Happy now? Mobiles, cloud, big data now 'a growing security risk'

Wheels are about to fall off those bandwagons, warn EU advisors

By OUT-LAW.COM, 11th January 2013

Regcast training : Hyper-V 3.0, VM high availability and disaster recovery

Innovations in mobile and cloud computing, social technology and the use of "big data" present an emerging risk to organisations' IT security, experts have warned.

The European Network and Information Security Agency (ENISA), which is an EU advisory body, said that those technologies would increasingly provide the platform for "most of the innovation expected in the area of IT" and warned that with their emergence would come an associated increased cyber threat.

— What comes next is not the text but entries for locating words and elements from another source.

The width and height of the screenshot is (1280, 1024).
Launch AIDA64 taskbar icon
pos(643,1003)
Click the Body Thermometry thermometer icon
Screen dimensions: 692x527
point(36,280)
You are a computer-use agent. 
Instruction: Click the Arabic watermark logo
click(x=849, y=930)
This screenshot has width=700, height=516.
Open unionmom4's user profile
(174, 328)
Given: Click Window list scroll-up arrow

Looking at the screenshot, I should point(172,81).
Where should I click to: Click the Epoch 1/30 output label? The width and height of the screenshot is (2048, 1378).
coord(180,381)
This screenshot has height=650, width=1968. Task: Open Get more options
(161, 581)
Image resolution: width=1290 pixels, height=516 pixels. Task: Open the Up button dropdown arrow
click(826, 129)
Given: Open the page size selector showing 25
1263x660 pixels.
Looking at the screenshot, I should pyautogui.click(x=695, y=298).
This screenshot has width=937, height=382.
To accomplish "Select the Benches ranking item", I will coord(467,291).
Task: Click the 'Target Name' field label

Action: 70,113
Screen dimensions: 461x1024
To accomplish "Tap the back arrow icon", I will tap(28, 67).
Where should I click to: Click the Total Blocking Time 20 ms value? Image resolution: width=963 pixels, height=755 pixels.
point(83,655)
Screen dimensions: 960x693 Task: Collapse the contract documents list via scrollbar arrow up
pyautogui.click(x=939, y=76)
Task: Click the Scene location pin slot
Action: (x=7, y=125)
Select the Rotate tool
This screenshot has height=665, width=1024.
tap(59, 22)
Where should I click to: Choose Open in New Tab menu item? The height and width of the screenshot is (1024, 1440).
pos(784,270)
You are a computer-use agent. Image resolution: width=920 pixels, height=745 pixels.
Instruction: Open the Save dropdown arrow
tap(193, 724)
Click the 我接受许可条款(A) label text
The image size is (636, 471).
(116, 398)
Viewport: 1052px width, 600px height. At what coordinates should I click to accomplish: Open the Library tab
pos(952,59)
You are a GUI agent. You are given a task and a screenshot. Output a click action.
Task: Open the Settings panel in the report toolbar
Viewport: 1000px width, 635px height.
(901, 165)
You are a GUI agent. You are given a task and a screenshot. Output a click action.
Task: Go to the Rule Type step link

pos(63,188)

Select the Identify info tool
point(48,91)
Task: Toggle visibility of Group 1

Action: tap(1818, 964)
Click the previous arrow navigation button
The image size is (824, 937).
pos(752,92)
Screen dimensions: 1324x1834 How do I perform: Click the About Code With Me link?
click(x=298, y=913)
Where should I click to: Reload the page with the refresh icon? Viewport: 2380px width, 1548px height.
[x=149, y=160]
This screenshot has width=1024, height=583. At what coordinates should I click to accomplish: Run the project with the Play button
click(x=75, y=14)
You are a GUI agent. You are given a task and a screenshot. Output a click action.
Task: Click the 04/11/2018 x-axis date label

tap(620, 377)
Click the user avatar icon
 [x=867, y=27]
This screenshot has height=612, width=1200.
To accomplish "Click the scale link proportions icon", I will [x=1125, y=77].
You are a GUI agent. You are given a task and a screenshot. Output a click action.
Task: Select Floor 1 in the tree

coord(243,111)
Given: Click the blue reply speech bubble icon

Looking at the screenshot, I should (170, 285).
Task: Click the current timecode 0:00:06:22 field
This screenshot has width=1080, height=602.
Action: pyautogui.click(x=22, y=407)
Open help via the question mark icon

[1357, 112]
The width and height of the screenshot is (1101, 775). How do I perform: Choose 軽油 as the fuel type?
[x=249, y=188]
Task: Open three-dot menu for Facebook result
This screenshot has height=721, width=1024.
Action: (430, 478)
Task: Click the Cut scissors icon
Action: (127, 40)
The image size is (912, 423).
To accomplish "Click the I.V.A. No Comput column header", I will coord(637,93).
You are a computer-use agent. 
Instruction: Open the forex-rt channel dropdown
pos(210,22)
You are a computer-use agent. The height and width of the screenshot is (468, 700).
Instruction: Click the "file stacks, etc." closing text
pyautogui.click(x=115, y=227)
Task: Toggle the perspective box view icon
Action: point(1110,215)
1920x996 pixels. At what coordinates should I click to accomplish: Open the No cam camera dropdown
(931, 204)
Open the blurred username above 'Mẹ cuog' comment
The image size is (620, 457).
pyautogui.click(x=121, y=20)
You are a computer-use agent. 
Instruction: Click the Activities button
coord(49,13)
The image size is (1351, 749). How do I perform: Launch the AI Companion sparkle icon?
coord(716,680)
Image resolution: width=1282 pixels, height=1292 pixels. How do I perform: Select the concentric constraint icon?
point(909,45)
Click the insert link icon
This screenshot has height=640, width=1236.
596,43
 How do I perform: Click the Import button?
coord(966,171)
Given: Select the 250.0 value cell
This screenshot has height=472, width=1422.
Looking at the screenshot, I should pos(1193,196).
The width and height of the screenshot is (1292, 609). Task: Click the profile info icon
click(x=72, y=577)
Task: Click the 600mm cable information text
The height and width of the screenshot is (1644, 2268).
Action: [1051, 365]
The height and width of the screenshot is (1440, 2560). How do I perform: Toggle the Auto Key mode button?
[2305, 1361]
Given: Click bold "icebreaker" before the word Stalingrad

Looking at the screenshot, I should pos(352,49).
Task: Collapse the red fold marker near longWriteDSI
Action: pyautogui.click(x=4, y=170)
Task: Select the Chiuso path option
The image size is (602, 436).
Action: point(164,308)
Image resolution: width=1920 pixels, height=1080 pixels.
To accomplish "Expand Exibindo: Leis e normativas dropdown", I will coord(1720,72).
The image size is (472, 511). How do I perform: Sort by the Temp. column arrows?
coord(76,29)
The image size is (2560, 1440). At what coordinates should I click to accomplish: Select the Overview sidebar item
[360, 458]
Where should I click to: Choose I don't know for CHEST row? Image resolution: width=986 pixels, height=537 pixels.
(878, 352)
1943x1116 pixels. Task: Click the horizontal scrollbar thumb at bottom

ENISA warned that the threat stemming from mobile computing comes from the fact that mobile communications take place over "poorly secured ... or unsecured channels". It said that the software used for such systems were not the most "mature", and added that devices were vulnerable to being lost or stolen due to their "mobility". The very fact that they are universally popular also enhances the threat of the technology being exposed to hackers, the agency added.

The most significant threat stems from hackers inserting malicious software in website browser and other software available on mobile devices, known as 'drive-by exploits', ENISA said.

"Drive-by downloads attacks against web browsers have become the top web threat. More specifically, attackers are moving into targeting browser plugins such as Java (Java exploits are the major cross-platform threat), Adobe Reader and Adobe Flash," it said in a new report [96-page / 1.56MB PDF].

"The drive-by download attacks are almost exclusively launched through compromised legitimate websites which are used by attackers to host malicious links and actual malicious code."

ENISA also warned of an increasing threat that confidential information could be compromised through data breaches, including where information is sent over mobile communication channels. In addition, it said that an "emerging issue" could arise due to the increasing use of mobile to make payments and for doing banking. These activities on mobile platforms "will gain the attention of attackers," it said.

Attackers are also likely to increasingly seek to exploit "low to medium maturity of security controls" contained within social networking technology, ENISA said. One of the main emerging threats in this context is the ability of hackers to "abuse" information that is already in the public domain in order to access social network accounts.

ENISA also warned that hackers will increasingly use "rogue certificates" in order to obtain "fake trust within components of trust infrastructure". Trust infrastructure is becoming of emerging importance as "electronic identity systems for the identification of citizens" are developed.

That's a nice silo of sensitive personal data, you've got there. Would be a shame if anything happened to it

"Trust infrastructure components may be used at all levels of information systems, i.e. from application level to network protocols," ENISA's report said. "Trust infrastructures are usually based on strong encryption technology and key management. Examples of trust infrastructures are authentication infrastructures, secure communication protocols, public key infrastructure components, etc."

"Trust infrastructures are extremely important for information security as they build the basis for securing information at many levels; and help authenticating partners or systems by establishing trusted interactions (i.e. trusted connections, trusted transactions, electronic signatures, etc.)," it said.

Due to the "concentration" of data that cloud computing technology provides for, there would be a greater potential impact if hackers successfully exploited weaknesses in those systems, ENISA said. It warned that cyber criminals could also use the capabilities of cloud computing for their own gains, such as by storing malware in those systems and using the technology as a platform to launch attacks.

ENISA added that 'big data', which it said is the aggregation of information generated "as a consequence of the proliferation of social technologies, cloud computing, mobile computing and the internet use in general", had also become an emerging security issue.

"Exploitation of big data will affect data privacy," ENISA said. "At the same time, exploitation of big data through adversaries might open doors to new type of attack vectors."

"A number of challenges have been identified for big data security. Indicatively, these challenges address data protection, data access control and data filtering issues for huge data amount that are beyond the processing power of contemporary Security Information and Event Management (SIEM) products," it said.